◆ What you will do: For every line in the records that has the word "agent", make a copy.

◆ Data to use:
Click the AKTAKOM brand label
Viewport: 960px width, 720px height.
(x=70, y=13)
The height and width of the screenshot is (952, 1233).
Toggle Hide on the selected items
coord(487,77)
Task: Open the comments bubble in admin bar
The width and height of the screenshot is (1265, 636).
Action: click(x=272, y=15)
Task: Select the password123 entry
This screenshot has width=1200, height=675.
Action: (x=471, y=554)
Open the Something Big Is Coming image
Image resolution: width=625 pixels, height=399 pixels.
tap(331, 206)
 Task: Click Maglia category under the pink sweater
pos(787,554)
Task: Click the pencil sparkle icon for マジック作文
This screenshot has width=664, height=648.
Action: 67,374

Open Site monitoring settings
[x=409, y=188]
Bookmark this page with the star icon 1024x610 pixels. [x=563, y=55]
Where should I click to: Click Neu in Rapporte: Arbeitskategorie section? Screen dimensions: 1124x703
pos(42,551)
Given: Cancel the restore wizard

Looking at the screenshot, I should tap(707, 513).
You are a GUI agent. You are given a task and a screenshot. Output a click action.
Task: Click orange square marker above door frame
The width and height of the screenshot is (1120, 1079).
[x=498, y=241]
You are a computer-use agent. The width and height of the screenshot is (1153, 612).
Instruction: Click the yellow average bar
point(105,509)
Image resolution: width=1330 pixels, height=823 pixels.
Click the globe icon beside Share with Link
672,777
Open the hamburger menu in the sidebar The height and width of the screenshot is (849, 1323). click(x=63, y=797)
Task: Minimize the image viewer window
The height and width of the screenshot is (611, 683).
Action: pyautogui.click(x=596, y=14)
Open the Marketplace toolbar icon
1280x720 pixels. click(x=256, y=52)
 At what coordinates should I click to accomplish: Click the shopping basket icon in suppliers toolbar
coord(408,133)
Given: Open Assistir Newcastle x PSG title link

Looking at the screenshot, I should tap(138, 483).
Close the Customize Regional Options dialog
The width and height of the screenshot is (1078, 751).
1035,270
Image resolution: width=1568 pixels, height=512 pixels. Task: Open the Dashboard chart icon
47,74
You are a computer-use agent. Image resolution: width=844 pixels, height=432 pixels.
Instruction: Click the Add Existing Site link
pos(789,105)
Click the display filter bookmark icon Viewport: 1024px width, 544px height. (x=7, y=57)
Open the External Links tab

◆ Solution for this task:
You are a GUI agent. You are given a task and a screenshot. Output a click action.
You are a computer-use agent. The width and height of the screenshot is (1153, 612).
You are a computer-use agent. Image resolution: width=844 pixels, height=432 pixels.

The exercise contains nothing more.